* WHAT TO WORK ON
• 1. Update the stretch from "## BattleZone (Nov" through "snow on RF." in the SD receiver hookup thread, putting "static" wherever "snow" appears.
• 2. Carry on the SD receiver hookup thread from the point where it stops.

* EXTRACT TO READ

# Legacy SD Receiver hookup



## Holihan50 (Jul 7, 2010)

I am using an older Directv RCA DRD435 receiver in my travel trailer with a portable antenna... Will I notice any picture quality difference at all if I use the coax (rf) connection to the TV instead of the S-Video or Composite (R/W/Y) connection? In addition the TV's only Composite video connection is already in use so that pretty much rules out the S-Video..


----------



## BattleZone (Nov 13, 2007)

RF is always a lower quality picture than a direct line connection. That doesn't mean it will be unacceptable, though. It really will depend on the quality and condition of the tuner in the TV, something that isn't a consideration when you are using a line input.


----------



## eea123 (Nov 28, 2008)

I'll also offer that RF outs on my older boxes seems to be a weak link in my home setup. I currently have an RCA DRD515RB unit in the downstairs den that feeds two rooms, RCA and Digital Dolby audio for the stereo in the den and RF / coax to the TV in the master bedroom. The coax run is older RG-59 (I wired the home just before RG-6 hit big) and has had three different boxes' RF fail over the last 13 years. The units are still working via composite and S-video, but just won't output without snow on RF.

I'd guess the run is 30' and does have a wall plate. I used good quality wire and connectors back in '96. I've checked the run a number of times and swapping in a new box usually works for a few years.

Before someone asks who runs up and down the stairs to change channels, I also hard wired in a Niles IR system.

* SUPPLIED RECORDS
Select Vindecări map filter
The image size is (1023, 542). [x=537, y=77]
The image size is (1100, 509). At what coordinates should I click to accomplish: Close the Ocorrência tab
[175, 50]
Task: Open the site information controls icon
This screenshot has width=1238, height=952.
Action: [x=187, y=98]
==
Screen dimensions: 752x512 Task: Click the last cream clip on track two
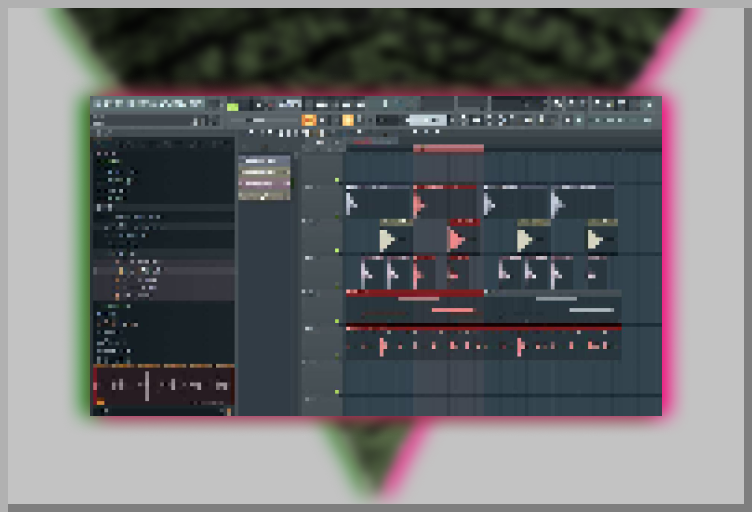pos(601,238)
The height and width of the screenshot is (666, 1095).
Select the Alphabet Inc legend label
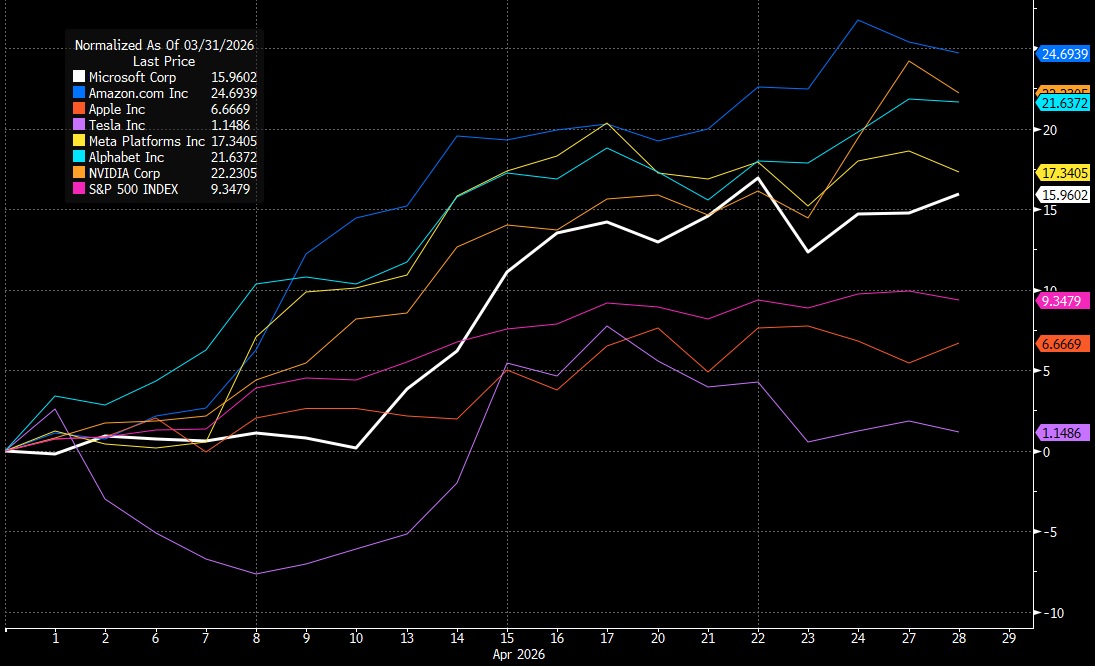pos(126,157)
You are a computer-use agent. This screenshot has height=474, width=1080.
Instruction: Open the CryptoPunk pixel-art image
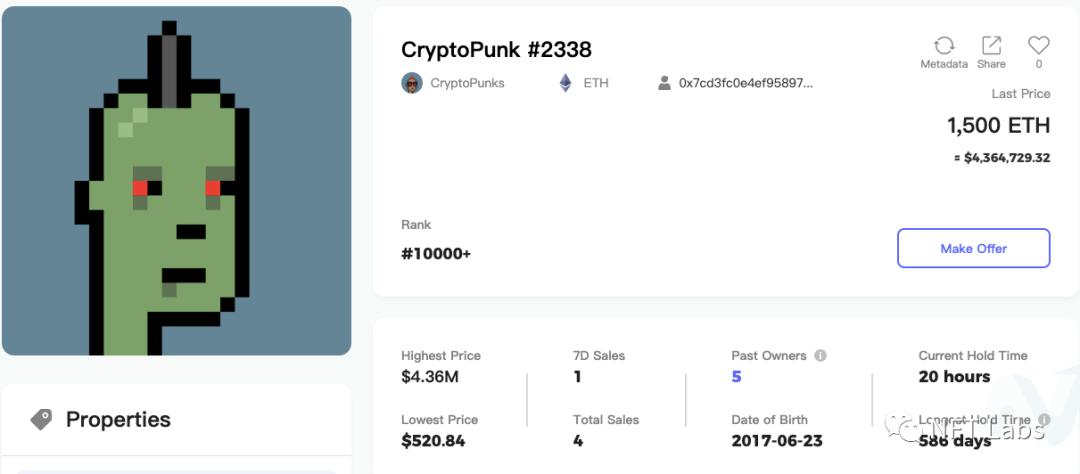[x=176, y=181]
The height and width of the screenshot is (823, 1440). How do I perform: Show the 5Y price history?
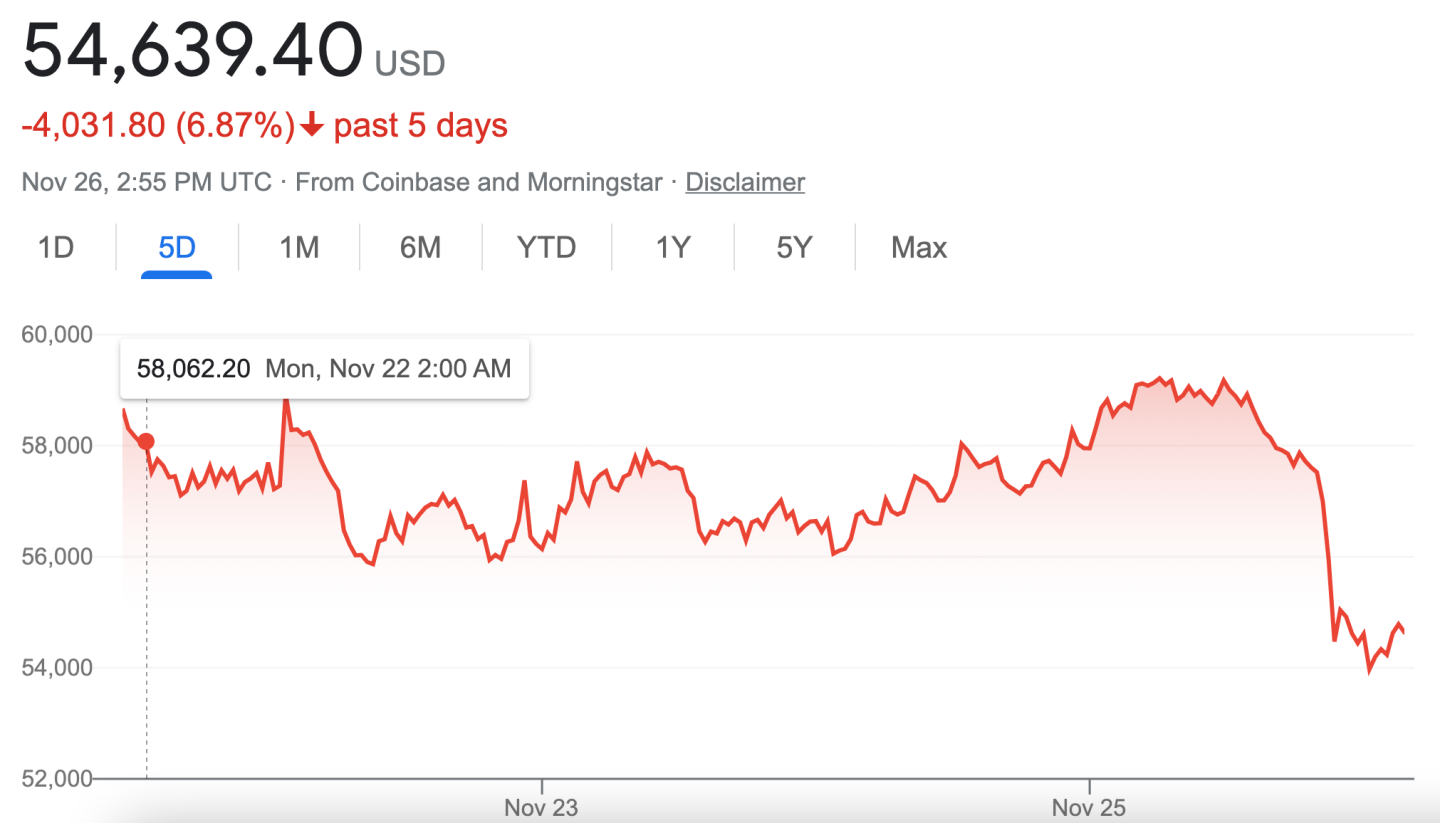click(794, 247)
...
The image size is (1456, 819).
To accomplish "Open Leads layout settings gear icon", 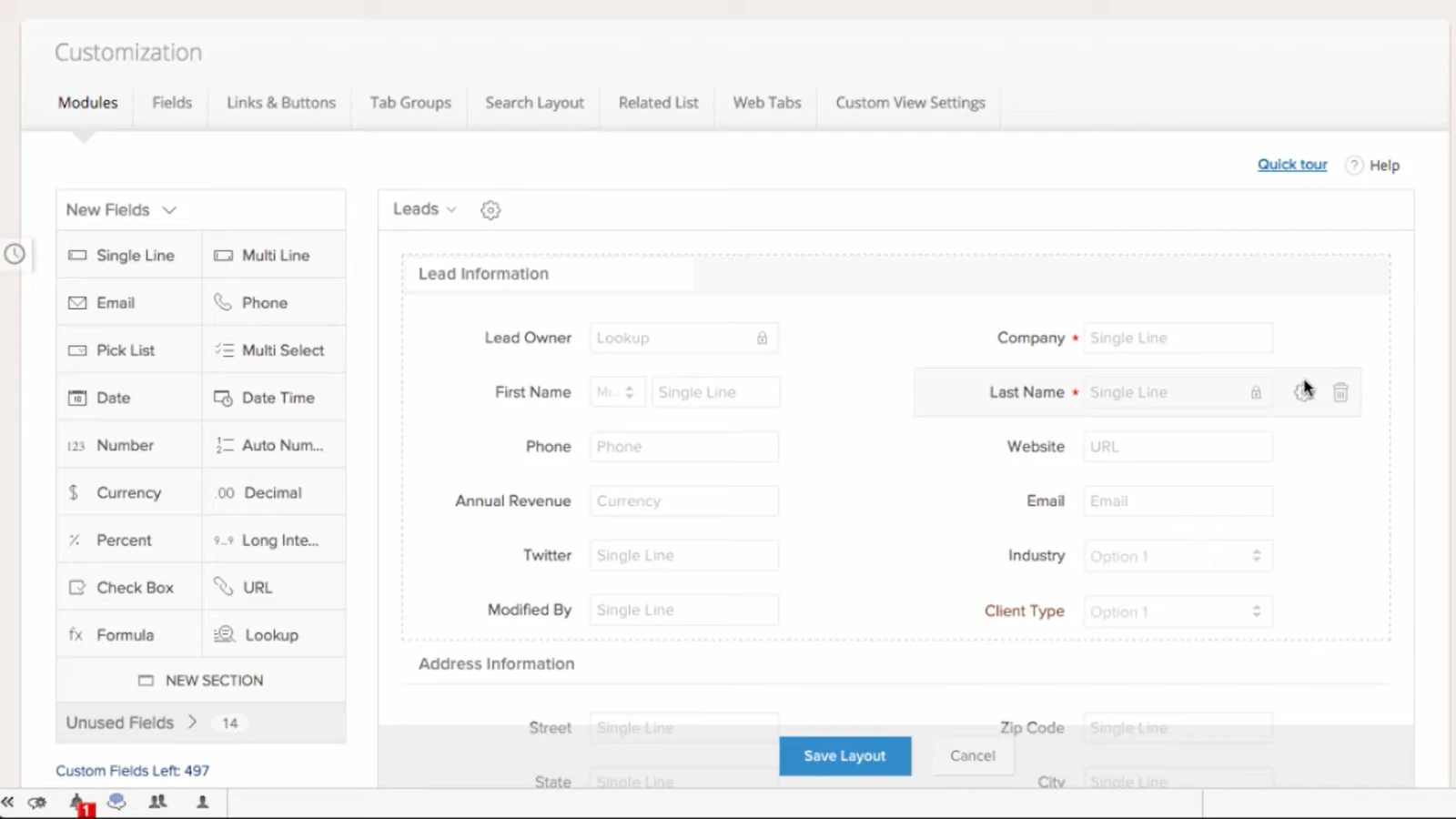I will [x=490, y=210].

* REPLIES
• 1.
## BattleZone (Nov 13, 2007)

RF is always a lower quality picture than a direct line connection. That doesn't mean it will be unacceptable, though. It really will depend on the quality and condition of the tuner in the TV, something that isn't a consideration when you are using a line input.


----------



## eea123 (Nov 28, 2008)

I'll also offer that RF outs on my older boxes seems to be a weak link in my home setup. I currently have an RCA DRD515RB unit in the downstairs den that feeds two rooms, RCA and Digital Dolby audio for the stereo in the den and RF / coax to the TV in the master bedroom. The coax run is older RG-59 (I wired the home just before RG-6 hit big) and has had three different boxes' RF fail over the last 13 years. The units are still working via composite and S-video, but just won't output without static on RF.

• 2.
----------



## ThomasM (Jul 20, 2007)

Holihan50 said:


> I am using an older Directv RCA DRD435 receiver in my travel trailer with a portable antenna... Will I notice any picture quality difference at all if I use the coax (rf) connection to the TV instead of the S-Video or Composite (R/W/Y) connection? In addition the TV's only Composite video connection is already in use so that pretty much rules out the S-Video..


Howdy and welcome to DBSTALK.COM! :welcome_s

I still have an RCA DRD450RGA (which is currently inactive) but I did observe that the picture quality was MUCH BETTER when using the S-VIDEO output. The composite output was very close in quality but slightly less sharp. The RF output was considerably poorer. I recommend you use S-VIDEO if your TV has such an input.


----------



## eea123 (Nov 28, 2008)

Doesn't the RF output confirm to the NTSC standard of 240 lines versus 480 for S-Video? Hence the tuning to VHF channels 3 or 4.


----------



## texasbrit (Aug 9, 2006)

eea123 said:


> Doesn't the RF output confirm to the NTSC standard of 240 lines versus 480 for S-Video? Hence the tuning to VHF channels 3 or 4.


No, NTSC is 480 lines...


----------



## eea123 (Nov 28, 2008)

texasbrit said:


> No, NTSC is 480 lines...


Wow, VHS tapes were extremely crappy at 240 lines then.


----------



## BattleZone (Nov 13, 2007)

eea123 said:


> Wow, VHS tapes were extremely crappy at 240 lines then.


Yes, yes they were.


----------



## ThomasM (Jul 20, 2007)

eea123 said:


> Wow, VHS tapes were extremely crappy at 240 lines then.


Yes, the quality was not that great. But I have some from 1981 that still play just like they did when they were recorded. How many recordings of TV shows do you have that will last 29 years or more? (Or have compatible hardware to play them that is STILL AVAILABLE IN STORES??)

I get a kick out of watching an HBO movie from them occasionally...and then HBO signed off after around midnight local time. They had this clever video of a cartoon character putting out the cat and going to bed. At the end he pulls the shade down and that was it until the next day AROUND 4PM when it signed back on...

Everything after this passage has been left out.